Por via de um negócio de arte que não poderia ter-se consumado sem autorização das autoridades que tutelam a cultura, Carlo Crivelli conhece uma onda de popularidade, entre nós, de fazer inveja a pintores bem mais famosos. Popularidade inteiramente merecida, de resto. Figura singular do Quattrocento, contemporâneo de Giovanni Bellini e de Andrea Mantegna, considerado nas enciclopédias como conservador e extravagante, foi um dos cultores da perspectiva e distinguiu-se pela individualidade do traço, particularmente na figuração humana. Ao contrário de Boticelli, não foi mostrado às massas através de reproduções em posters e nas tampas de caixas com chocolates.
Ora, qual não é a nossa surpresa quando descobrimos, com estupor, que tivéramos um Crivelli, e descobrimos isso precisamente quando já deixáramos de o ter.
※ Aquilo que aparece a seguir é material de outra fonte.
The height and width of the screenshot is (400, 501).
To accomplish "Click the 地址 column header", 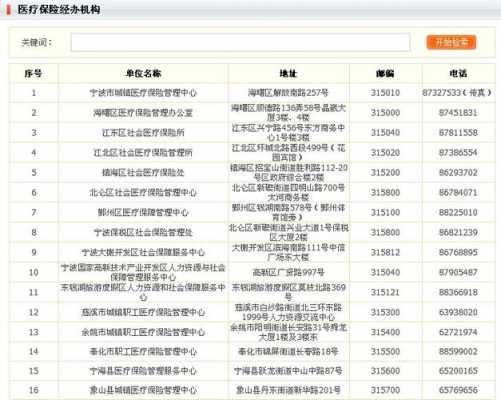I will pyautogui.click(x=288, y=73).
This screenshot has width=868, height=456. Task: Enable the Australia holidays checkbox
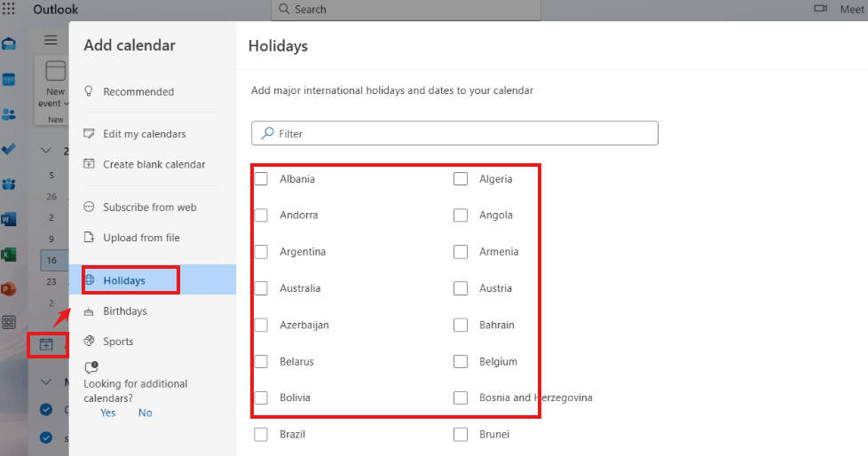click(261, 288)
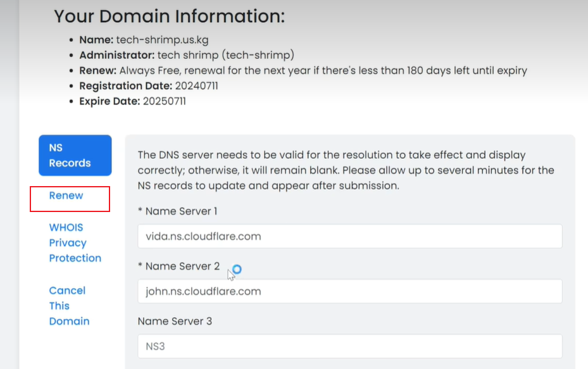Click the domain name tech-shrimp.us.kg text
The width and height of the screenshot is (588, 369).
163,40
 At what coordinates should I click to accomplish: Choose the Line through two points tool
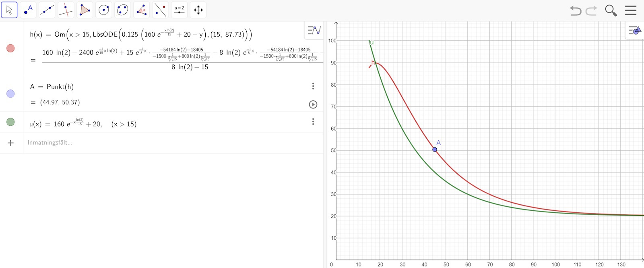pos(47,10)
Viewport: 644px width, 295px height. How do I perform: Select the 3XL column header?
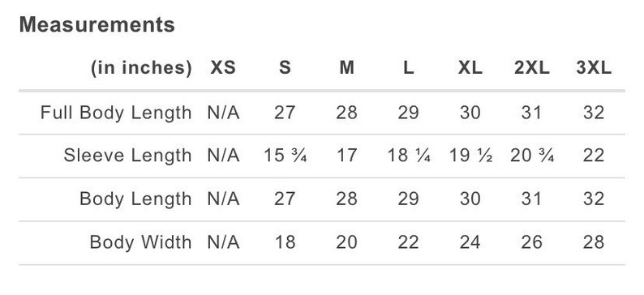[x=594, y=68]
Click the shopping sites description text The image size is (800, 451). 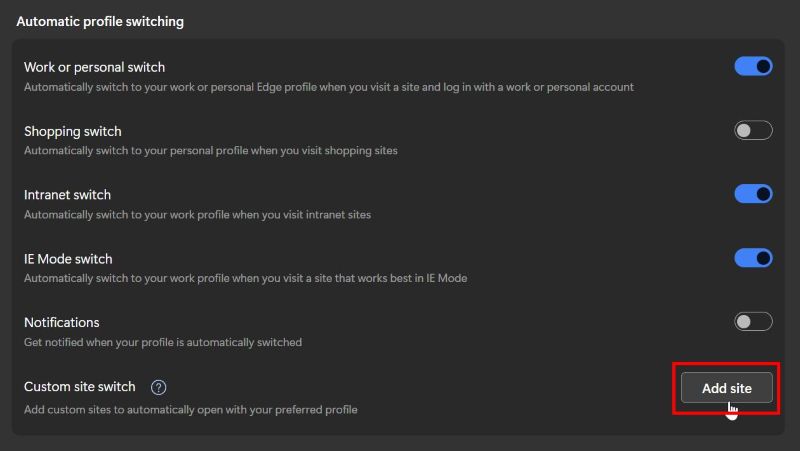click(x=210, y=151)
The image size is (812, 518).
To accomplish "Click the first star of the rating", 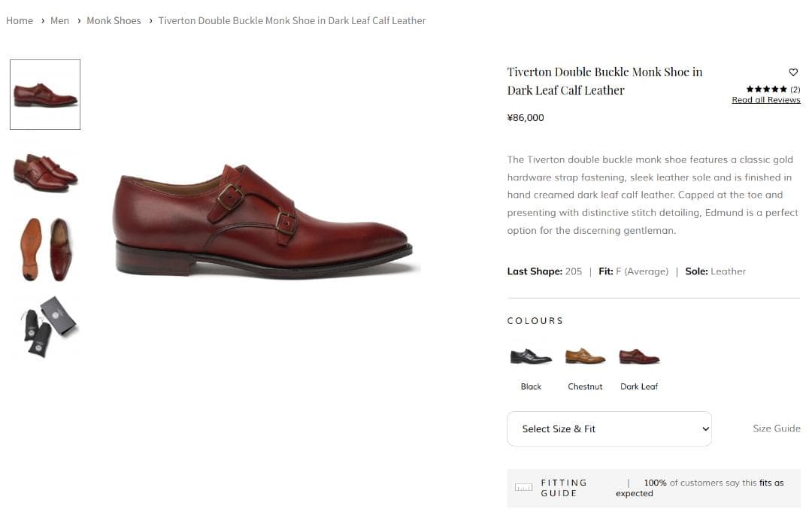I will point(749,88).
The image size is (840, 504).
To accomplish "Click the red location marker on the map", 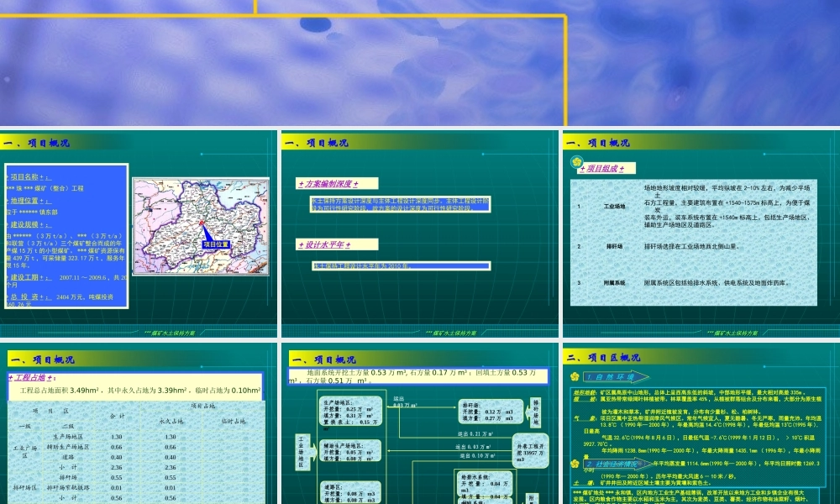I will 202,223.
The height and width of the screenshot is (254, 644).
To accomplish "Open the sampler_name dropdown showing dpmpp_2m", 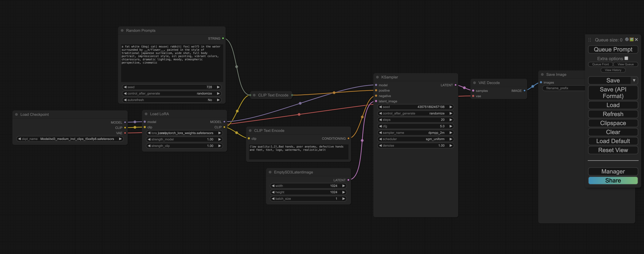I will pos(415,133).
O PÚBLICO já dedicou rios de tinta ao assunto: tinta, literalmente, pois alguns dos artigos são tão extensos que só saíram em papel. Nos que ficaram online, os comentários de leitores testemunham o interesse e o choque cultural que o caso provocou.
A saída do armário das multidões de fãs de Crivelli é uma grata surpresa, ao revelar que a cultura tuguesa é requintada e não se limita ao mainstream.
Dirão alguns que se assiste, isso sim, a mais um ataque a um governo que suscita grande antipatia. E haveria razões para isso: está em pano de fundo um negócio dúbio, permitido por intervenção directa do poder. Pode ser que tudo esteja nos limites da lei, mas possivelmente não cabe nos da moral. No entanto, como as figuras notórias que maior consternação exibem não se sentiram nada incomodadas com certos negócios dúbios em passado recente, permitidos também por intervenção do poder, e configurando situações mais graves, não me restam dúvidas de que tudo se explica pela veneração que Crivelli bem merece.